# Non-suit Furry clothing



## Forever (Jun 22, 2011)

Has anyone made clothing that isnt a suit? Im talking like maybe a sweater with a fur patch on the chest, aroung the hood, maybe the cuffs. I know theirs been touques(Beanies), hats, etc. Im looking for furry clothing that you can wear out in public that doesnt involve getting into a suit.


----------



## Drakonman (Jun 22, 2011)

This is kind of furry. http://www.punchbrand.com/
I bought this at Anime North. http://www.punchbrand.com/hoodies/orange-fox-hoodie.html ITS SO WARM AND COMFY! (although I don't wear it in public except at Anime North just because it kinda blended in with the crowd.)

Oh and yeah people have made things out of actual fur that isint a suit. You can wear it in public and get chased down by animal activists.


----------



## greaseyote (Jun 22, 2011)

There are all sorts of t-shirts you can wear that are kind of furry related, check out http://www.foxloft.com (foxfeather on FA) who has some shirts, though I don't have any of hers. I do have some fox/wolf/dog related shirts and I have a pair of jeans that I painted paw prints on them.


----------



## Zephyre (Jun 23, 2011)

I have a Wolf Spirithood :3


----------



## Sar (Jun 23, 2011)

I had a walet chain that i had altered to give me an avion tail.

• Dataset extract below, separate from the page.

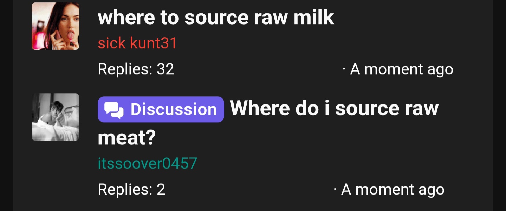Click "Replies: 32" on the raw milk thread

click(136, 69)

But i checked the punch brand. i wish they had this in lighter blue.


----------



## bioastre (Jun 27, 2011)

I want to get a shirt from "Kitty <3's Monster".  They have quite a few fandom based tees.
As for hats with ears/etc - lot of tutorials online for making your own without having to spend too much money.
If I wasn't avian, I'd have some wolf ear headbands for school! =p


----------